(The input begins)
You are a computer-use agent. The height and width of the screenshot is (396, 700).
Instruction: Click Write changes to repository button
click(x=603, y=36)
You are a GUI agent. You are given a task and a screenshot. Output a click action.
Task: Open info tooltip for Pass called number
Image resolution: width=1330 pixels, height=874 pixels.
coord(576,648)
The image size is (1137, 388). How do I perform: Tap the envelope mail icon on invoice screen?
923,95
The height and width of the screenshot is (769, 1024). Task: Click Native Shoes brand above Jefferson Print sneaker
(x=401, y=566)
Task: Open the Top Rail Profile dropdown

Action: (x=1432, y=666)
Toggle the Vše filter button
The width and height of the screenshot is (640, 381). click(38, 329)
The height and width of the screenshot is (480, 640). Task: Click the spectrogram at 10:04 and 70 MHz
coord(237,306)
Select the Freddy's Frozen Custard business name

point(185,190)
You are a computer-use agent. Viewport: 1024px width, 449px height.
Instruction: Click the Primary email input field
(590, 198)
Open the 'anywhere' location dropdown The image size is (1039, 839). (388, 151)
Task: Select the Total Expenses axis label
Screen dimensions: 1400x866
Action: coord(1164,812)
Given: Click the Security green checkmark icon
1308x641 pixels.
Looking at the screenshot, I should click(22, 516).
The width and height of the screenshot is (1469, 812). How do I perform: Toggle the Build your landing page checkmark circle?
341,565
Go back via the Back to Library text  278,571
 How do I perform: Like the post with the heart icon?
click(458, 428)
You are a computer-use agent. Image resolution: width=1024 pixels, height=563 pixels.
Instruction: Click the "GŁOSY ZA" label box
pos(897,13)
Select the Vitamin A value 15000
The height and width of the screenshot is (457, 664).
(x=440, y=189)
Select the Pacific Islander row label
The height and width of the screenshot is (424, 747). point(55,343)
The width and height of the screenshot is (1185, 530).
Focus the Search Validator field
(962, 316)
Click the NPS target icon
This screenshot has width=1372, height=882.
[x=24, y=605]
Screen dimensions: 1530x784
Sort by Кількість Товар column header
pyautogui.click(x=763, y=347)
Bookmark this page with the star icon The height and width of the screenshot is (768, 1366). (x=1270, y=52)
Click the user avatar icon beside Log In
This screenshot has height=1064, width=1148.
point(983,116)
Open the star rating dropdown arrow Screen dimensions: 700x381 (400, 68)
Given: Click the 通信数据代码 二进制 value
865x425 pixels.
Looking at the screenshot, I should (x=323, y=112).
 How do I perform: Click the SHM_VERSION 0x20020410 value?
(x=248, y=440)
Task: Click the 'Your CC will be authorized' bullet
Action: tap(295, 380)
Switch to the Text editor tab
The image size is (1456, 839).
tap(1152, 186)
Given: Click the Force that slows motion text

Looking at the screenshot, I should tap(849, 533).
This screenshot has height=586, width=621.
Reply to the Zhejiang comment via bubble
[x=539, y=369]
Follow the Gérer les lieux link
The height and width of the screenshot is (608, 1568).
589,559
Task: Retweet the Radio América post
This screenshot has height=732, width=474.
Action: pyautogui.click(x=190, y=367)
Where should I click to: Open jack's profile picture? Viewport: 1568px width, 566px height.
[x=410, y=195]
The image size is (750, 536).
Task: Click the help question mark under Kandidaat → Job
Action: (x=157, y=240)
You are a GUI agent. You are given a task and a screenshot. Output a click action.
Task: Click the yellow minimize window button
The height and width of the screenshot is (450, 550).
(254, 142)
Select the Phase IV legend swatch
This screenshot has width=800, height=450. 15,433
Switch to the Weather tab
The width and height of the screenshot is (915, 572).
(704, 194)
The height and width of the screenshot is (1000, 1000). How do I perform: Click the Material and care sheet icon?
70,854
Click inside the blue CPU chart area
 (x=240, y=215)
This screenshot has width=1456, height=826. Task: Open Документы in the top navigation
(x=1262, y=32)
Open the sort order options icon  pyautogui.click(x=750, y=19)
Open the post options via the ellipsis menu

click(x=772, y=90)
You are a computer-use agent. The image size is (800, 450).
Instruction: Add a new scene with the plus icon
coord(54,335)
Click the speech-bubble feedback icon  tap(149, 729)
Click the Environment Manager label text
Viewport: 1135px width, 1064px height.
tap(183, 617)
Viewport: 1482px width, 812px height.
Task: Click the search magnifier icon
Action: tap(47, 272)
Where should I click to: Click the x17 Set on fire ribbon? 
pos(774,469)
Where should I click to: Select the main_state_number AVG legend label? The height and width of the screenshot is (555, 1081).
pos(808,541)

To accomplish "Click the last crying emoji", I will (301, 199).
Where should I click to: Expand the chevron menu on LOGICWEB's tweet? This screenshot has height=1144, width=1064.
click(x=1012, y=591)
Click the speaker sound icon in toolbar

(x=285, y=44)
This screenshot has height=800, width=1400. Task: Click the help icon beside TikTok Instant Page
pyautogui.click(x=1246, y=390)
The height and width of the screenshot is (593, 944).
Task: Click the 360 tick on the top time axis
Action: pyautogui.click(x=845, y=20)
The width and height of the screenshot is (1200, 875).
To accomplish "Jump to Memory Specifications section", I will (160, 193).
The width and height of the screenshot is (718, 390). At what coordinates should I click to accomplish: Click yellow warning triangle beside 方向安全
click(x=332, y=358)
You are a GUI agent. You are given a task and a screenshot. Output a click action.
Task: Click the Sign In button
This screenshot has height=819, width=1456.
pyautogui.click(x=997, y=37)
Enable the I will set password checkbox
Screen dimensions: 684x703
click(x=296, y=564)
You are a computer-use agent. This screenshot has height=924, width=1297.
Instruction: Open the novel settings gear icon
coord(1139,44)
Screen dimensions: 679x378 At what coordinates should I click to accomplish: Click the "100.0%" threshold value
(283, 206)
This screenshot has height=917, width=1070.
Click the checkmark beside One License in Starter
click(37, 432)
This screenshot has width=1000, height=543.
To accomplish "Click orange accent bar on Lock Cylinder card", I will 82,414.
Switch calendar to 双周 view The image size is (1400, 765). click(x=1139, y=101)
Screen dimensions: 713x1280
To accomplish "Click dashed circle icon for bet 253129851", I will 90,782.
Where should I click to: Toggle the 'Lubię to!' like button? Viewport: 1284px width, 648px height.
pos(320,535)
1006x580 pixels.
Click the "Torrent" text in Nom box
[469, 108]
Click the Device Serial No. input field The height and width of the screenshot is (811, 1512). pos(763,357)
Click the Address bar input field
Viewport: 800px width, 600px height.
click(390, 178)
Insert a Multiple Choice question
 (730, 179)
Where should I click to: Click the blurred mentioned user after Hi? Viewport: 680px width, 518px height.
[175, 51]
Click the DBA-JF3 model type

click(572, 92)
(The input ends)
• What the task asks: The answer is the records above restated word for word from their opening line through the line that holds "Given: Click the Security", both included, and nothing else.

• Result for this task:
You are a computer-use agent. The height and width of the screenshot is (396, 700).
Instruction: Click Write changes to repository button
click(x=603, y=36)
You are a GUI agent. You are given a task and a screenshot. Output a click action.
Task: Open info tooltip for Pass called number
Image resolution: width=1330 pixels, height=874 pixels.
coord(576,648)
The image size is (1137, 388). How do I perform: Tap the envelope mail icon on invoice screen?
923,95
The height and width of the screenshot is (769, 1024). Task: Click Native Shoes brand above Jefferson Print sneaker
(x=401, y=566)
Task: Open the Top Rail Profile dropdown

Action: (x=1432, y=666)
Toggle the Vše filter button
The width and height of the screenshot is (640, 381). click(38, 329)
The height and width of the screenshot is (480, 640). Task: Click the spectrogram at 10:04 and 70 MHz
coord(237,306)
Select the Freddy's Frozen Custard business name

point(185,190)
You are a computer-use agent. Viewport: 1024px width, 449px height.
Instruction: Click the Primary email input field
(590, 198)
Open the 'anywhere' location dropdown The image size is (1039, 839). (388, 151)
Task: Select the Total Expenses axis label
Screen dimensions: 1400x866
Action: coord(1164,812)
Given: Click the Security green checkmark icon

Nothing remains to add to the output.